To the charge that metaphysical principles reduce all reality to a single
unity, philosophy pursued within the Christian horizon, one may counter that, to
the contrary, the first principle in referring to the
Trinity is understood as a unity permeated with abundance.
Schmitz argues,
The charge that a
metaphysics of principles is a means of domination is strengthened by the
reductionism of the many to a sheer, univocal unity.

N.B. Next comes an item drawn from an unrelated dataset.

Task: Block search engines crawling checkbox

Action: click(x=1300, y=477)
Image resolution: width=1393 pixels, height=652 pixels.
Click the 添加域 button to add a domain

But, if the first principle
is one, yet not hostile to inner distinction (as theologically and in respect
of the
Trinity, we speak of the distinct persons and their different processions and
missions), then the charge of closure must be reopened for discussion.[xxxvii]
Yet,
within the Christian experience, not only is the first principle open to inner
distinction, as Schmitz rightly suggests, it also incorporates humanity as
part of its inner life, as powerfully expressed in the priestly prayer of
Christ:
May they all be one,
just as, Father, you are in me and I am in you,
so that they also may be in us,
so that the world may believe it was you who sent me.
I have given them the glory you gave to me,
that they may be one as we are one.
With me in them and you in me,
that they be so perfected in unity . . .[xxxviii]
Finally, where the deconstructionists claim that the first principle
brings about closure insofar as future possibilities for thought and action is
concerned, it should be noted that the ad intra constitution of the first
principle within itself consists in a "plurification" of persons.
Even in terms of its ad extra manifestation the "infinite abundance
of the first principle will give more room for all possibilities within
creation--even, it must be remarked, for the possibilities of
evil."[xxxix]
Indeed, within the Christian worldview, far from a first principle as
limiting future possibilities, there is the promise that the believer will
perform and even surpass the works of its founder, as
Christ himself states,
In all truth I tell you,
whoever believes in me
will perform the same works as I do myself,
and will perform even greater works,
because I am going to the Father.
Whatever you ask for in my name I will do,
so that the Father may be glorified in the Son.[xl]
The
philosophically relevant implications of the Christian perspective seems then
to contrast the deconstructionist critique of first principles. How then would
such a worldview open, sensitize and shape thinking and living in relation to
Habermas's proposal. The answer to this question reflects the sense in which the
Christian worldview may be understood as providing a sensus plenior to
Habermas's own formalistic model.
One distinct contribution that may be derived hermeneutically from a
consideration of the Christian worldview is its eminently
realist outlook. It views the foundation of the
universe, the human person, its past, present and future, as inexorably related
to a
God who not only is origin and destiny of all that is, but for love of humanity
enters, with his Divinty, human history in order to effect a dramatic
redemption. Such a realist orientation provides Habermas's formalistic notion of
ethical discourse with a framework, a transcendent ground for human life,
diametrically different from a materialist one.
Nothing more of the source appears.